Every line from the one containing "This screenshot has width=1400, height=860." to the end of the records below, written out word for word, is the whole answer.

○ ○ ○

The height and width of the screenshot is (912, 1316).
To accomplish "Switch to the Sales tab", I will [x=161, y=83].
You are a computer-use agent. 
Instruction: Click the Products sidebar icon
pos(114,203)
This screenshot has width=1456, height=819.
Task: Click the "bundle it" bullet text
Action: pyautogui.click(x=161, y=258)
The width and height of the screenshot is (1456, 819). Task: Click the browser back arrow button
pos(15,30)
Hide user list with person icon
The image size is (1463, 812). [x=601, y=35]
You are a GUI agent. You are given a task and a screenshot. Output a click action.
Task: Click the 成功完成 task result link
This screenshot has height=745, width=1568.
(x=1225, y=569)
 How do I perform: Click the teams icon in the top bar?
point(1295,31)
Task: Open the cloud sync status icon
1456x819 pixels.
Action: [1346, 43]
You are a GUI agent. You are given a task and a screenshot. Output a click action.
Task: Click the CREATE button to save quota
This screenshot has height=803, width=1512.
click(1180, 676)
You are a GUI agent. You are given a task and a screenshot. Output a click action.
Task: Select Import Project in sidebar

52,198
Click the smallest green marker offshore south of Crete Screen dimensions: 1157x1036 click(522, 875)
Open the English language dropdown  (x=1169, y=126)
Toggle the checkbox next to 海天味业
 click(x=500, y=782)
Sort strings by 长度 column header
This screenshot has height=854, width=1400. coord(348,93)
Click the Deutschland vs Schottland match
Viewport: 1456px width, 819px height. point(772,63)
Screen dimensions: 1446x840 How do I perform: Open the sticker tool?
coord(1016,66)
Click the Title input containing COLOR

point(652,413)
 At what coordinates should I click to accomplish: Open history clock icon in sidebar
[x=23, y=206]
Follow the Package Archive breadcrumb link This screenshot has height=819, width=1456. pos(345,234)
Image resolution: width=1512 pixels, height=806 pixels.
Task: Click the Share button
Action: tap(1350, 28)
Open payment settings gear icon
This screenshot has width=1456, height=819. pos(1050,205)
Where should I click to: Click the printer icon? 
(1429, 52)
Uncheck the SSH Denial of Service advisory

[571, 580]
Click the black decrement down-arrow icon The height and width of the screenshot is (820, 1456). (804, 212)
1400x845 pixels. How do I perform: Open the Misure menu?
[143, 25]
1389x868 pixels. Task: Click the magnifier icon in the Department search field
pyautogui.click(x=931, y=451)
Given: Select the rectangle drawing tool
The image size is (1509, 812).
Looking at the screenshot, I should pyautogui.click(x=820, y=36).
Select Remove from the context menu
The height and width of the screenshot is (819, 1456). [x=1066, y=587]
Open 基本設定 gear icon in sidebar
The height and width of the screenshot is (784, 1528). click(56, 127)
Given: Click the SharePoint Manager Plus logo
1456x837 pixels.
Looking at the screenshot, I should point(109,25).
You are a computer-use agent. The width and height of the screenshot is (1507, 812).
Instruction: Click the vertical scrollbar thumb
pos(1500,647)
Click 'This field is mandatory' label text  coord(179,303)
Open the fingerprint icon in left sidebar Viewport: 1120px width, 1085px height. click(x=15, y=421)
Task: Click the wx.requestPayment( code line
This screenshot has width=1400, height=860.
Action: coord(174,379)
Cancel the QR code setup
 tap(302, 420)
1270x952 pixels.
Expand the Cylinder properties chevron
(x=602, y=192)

○ ○ ○

SOLVED PROBLEM
This screenshot has width=1400, height=860.
Action: coord(174,379)
Cancel the QR code setup
 tap(302, 420)
1270x952 pixels.
Expand the Cylinder properties chevron
(x=602, y=192)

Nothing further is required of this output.